第104話 ジェルとレオの物語 ②
剣と剣がぶつかり合う。 それは、すなわち――――
バインド勝負
剣の刃と刃は噛み合う。 刃同士が交わると、そこで固定されて力勝負となるのだ。
加えて――――ジェルが仕掛ける。
一瞬の力の揺らぎ。それを感じ取ったレオの力が増していく。
そのタイミングを狙う。 前に出ようとするレオの動きを利用して、左右――――あるいは下から上に向けて――――
「投げ技だとッ!」とすぐさまレオが反応。
バランスと整え直し、ジェルの投げを拒否した。
「体幹が強すぎるのか? それに反射神経だけで投げを無効化して見せた?」
ジェルとレオ。 互いに互いの技と肉体に驚愕する。
驚きから、精神が帰還したのはレオが速かった。
蹴り。
剣と剣をぶつけた状態で前蹴りをジェルに放った。
避けれるはずもない一撃。ジェルの肉体は、凄まじい浮遊感に襲われ、後ろへ下がる。
鍔競合いに似て非なるバインド勝負は互いの肉体が離れたことで終わる。
間合いが離れる。ジェルとレオの両者は――――
呼吸を忘れていたかのように欠如していた空気を肺へ取り込む。
熱を抑えるための汗が遅れて湧き出ていく。
休憩時間とも言えない僅かな回復時間。 呼吸は1つ……2つ……3つ……いや、3回の呼吸が終わるよりも早く、互いが動いた。
警戒すべきは体力勝負。 腕力勝負。
先ほどのバインド勝負のように、技が関与する余地があれば、ジェルにも勝機がある。
だが、純度の高い前衛戦士であるレオは、巨大な魔物を相手に盾と鎧だけ……あとは自分の腕力だけ魔物の動きを封じ込んできた。
もはや、その腕力は人類とは別次元の存在だと言える。
(だったら、どうする? どうやって戦う?)
ジェルは必至に考える。 脳を回転させる。
思考に頭が高熱を感じる――――いや、それは錯覚だ。
なぜ、ならジェルの思考は刹那の時間で動き続けているのだから、熱を感じるよりも早い。
レオの一撃。 それをジェルは回避する。
一気に防戦に追い込まれたジェルだったが――――その光景は奇妙。
およそ人間とは思えない速度領域でジェルは、レオの周辺を飛ぶように動き回る。
その速度の翻弄され、レオには焦りが見える。
――――いや、レオの周囲を飛ぶように動き回る?
違う! 実際に飛んでいるのだ。
飛翔魔法。
ジェルが持つ魔法の才能――――つまりは魔力の精密操作。
それは空を飛ぶと言う本来の魔法を捻じ曲げ、接近戦で高速で移動し続けるという――――もはや、魔法ではなく技として昇華させたのだ。
「こ、このっ!」とレオの剣はジェルには当たらない。
代わりにカウンターで刺突が放たれる。
剣。
頑丈な鎧に身を守られているレオであるが、打たれればダメージは刻まれていく。
剣は刃物として殺傷能力がなくとも鉄の棒である。
その刺突は、致命傷にならなくとも衝撃と共に痛みを打ち付けていく。
「――――っ! この――――」とレオは言葉が続かない。
辛うじて、無防備である頭部だけはジェルの刺突から防御及び回避に徹底している。
(反撃……その方法が思いつかねぇ。

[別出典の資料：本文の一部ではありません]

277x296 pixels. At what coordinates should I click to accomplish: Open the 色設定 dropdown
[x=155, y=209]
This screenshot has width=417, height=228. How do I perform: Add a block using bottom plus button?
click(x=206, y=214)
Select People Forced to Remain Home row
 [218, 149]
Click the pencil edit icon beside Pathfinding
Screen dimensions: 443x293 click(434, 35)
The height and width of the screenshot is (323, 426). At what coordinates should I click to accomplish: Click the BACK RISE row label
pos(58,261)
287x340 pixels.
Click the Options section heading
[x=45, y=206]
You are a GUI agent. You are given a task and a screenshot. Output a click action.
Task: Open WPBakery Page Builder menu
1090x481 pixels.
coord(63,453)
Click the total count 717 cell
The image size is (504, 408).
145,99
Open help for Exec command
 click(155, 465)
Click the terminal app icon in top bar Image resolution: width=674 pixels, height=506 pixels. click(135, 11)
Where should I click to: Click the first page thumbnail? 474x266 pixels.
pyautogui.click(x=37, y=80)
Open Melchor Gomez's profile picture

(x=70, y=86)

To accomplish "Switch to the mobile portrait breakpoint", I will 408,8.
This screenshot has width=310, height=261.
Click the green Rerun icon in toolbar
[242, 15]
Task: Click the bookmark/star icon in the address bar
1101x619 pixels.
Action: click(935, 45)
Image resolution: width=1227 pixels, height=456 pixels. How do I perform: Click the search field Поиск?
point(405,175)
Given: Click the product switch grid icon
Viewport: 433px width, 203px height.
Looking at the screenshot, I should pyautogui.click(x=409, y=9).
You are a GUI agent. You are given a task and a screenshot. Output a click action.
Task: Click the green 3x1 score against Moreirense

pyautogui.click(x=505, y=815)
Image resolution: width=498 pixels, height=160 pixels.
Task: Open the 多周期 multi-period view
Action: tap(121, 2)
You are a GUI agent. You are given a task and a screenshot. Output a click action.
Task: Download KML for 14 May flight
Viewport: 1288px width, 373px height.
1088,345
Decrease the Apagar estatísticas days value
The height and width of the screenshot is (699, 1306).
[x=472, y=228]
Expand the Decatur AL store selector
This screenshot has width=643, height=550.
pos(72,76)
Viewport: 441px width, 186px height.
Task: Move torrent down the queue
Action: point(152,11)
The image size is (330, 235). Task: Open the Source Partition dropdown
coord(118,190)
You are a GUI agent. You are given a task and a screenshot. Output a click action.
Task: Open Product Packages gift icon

負ける? この俺がジェルに2回も? あり得ねぇ……あり得ねぇだろうが!)
レオの選択はシンプルだった。
頭部を狙うジェルの刺突。 それに合わせて、防御も回避も捨てる。
ギリギリ……僅かで良い。 ダメージを受けて生存できるギリギリのライン。
すなわち――――死線。
死線を超えた先の一撃――――その一撃を狙って――――レオは拳を握る。
そのため、すでに剣は捨ててある。 剣を操るよりも――――
「殴った方が速いからな!」
剛腕。 狙いに狙った拳による一撃がジェルの体を捉えていた。